Personal information
- Date of birth: 14 March 1991 (age 35)
- Place of birth: Peterborough, England
- Position: Defender

Youth career
- Peterborough United

Senior career*
- Years: Team / Apps / (Gls)
- 2008–2009: Stamford / 12 / (0)
- 2009: → March Town United (loan)
- 2009–2010: Sorriso EC / 0 / (0)
- 2010: Stamford
- 2010–2015: Loughborough Futsal
- London United Futsal
- Baku United Futsal

= Seth Burkett =

English footballer (born 1991)

Seth Burkett (born 14 March 1991) is an English writer and futsal player and former professional footballer.

A defender, Burkett formerly played in Brazil for Sorriso EC, a team in the state league of Mato Grosso. While there, he attracted some attention as the only British footballer playing professionally in Brazil.

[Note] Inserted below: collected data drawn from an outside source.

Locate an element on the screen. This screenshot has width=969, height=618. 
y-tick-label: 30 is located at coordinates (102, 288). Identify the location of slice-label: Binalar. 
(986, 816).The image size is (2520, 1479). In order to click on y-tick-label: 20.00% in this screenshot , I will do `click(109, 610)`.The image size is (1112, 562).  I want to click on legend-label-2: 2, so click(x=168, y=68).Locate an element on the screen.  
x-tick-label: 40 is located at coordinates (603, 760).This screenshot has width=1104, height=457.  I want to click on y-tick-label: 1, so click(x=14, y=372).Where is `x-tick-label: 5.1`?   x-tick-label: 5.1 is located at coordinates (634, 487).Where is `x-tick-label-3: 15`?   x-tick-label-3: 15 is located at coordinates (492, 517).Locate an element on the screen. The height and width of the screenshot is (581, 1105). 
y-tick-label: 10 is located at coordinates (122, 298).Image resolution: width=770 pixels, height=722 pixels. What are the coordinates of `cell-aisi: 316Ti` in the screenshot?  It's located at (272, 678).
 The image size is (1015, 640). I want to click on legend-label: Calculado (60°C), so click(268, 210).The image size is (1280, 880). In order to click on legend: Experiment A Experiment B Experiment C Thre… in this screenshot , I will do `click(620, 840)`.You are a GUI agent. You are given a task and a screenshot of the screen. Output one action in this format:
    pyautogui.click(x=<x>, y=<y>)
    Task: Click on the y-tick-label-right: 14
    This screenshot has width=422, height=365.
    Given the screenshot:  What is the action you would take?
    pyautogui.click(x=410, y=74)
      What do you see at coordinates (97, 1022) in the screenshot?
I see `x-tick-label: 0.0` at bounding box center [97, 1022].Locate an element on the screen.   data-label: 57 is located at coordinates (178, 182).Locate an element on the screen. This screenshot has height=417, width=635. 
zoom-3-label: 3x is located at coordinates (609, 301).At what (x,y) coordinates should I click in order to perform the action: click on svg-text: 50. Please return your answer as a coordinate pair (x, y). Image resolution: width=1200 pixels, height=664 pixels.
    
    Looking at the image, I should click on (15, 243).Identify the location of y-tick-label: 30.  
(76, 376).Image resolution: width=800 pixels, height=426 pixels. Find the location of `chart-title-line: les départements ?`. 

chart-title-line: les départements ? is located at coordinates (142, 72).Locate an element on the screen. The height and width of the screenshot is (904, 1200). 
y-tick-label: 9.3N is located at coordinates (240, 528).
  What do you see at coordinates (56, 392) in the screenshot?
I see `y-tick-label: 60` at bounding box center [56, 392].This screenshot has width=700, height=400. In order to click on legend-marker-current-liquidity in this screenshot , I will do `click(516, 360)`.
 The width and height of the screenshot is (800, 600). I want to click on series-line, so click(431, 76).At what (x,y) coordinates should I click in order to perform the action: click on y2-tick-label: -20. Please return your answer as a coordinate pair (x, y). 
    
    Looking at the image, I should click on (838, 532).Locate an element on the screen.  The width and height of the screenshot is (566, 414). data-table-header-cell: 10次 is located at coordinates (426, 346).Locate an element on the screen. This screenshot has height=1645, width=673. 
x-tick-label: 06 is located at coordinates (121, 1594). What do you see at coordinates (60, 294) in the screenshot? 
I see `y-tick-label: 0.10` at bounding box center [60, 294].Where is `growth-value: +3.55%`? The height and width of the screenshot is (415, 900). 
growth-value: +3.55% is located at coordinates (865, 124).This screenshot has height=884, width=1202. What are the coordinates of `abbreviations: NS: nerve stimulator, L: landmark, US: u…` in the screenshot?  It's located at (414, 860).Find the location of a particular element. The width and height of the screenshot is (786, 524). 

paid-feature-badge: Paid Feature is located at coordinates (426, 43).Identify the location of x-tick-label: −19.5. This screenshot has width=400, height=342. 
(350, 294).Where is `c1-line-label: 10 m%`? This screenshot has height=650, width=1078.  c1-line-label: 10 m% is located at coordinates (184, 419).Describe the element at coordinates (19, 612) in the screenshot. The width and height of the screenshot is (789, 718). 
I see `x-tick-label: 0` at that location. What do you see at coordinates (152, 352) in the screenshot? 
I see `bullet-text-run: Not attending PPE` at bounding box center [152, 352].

==Early and personal life==
Burkett was born in Peterborough, Cambridgeshire, and grew up in nearby Barnack, also in Cambridgeshire.

Burkett is related to the former professional footballer Charlie Williams, who was also active in Brazil, as a manager with Fluminense and Corinthians. Williams has been described in the media as Burkett's great-granduncle.

==Football career==
Burkett began his football career with the youth team of hometown club Peterborough United, before later rejecting a contract offer from non-league team Kettering Town to continue his school studies at A-Level. After leaving the Peterborough youth system, Burkett joined non-league club Stamford, where he was Captain of the youth team. He later made 12 appearances for Stamford's senior team after making his debut in September 2008. Burkett also spent time on loan at March Town United during the first few games of the 2009–10 season.

In June 2009, while on a tournament with the Stamford youth team in Salvador da Bahia in the northeast of Brazil, Burkett was spotted by a football agent who helped him sign a six-month contract with Sorriso EC, a club from the state league of Mato Grosso. He made his debut with the club in a friendly match in November 2009. Burkett attracted some media attention in Brazil in January 2010 when Sorriso took him to the Copa São Paulo de Futebol Júnior, an annual under-18 youth tournament run by the São Paulo Football Federation, as English players are rare in Brazilian clubs. "I was a substitute in all three matches," reported Seth Burkett from this event. During his six months with the club, Burkett played a total of fifteen minutes for the first-team of Sorriso, which was in a pre-season friendly in January 2010. After the end of his contract, in May 2010, Burkett had negotiations with another Brazilian club side, Taboão.

After leaving Brazil in June 2010, Burkett enrolled at Loughborough University.

Burkett re-joined Stamford in summer 2010, signing an extension in July 2011.

==Futsal career==
In 2011, Burkett was also called up to the England futsal squad. He played for Loughborough Futsal from 2010 to 2015, and later played for London United Futsal and Baku United FC.

==Writing career==
In 2014, Burkett released a book on his time in Brazil, called The Boy in Brazil, which made The Independents 'Book of the Week' in June.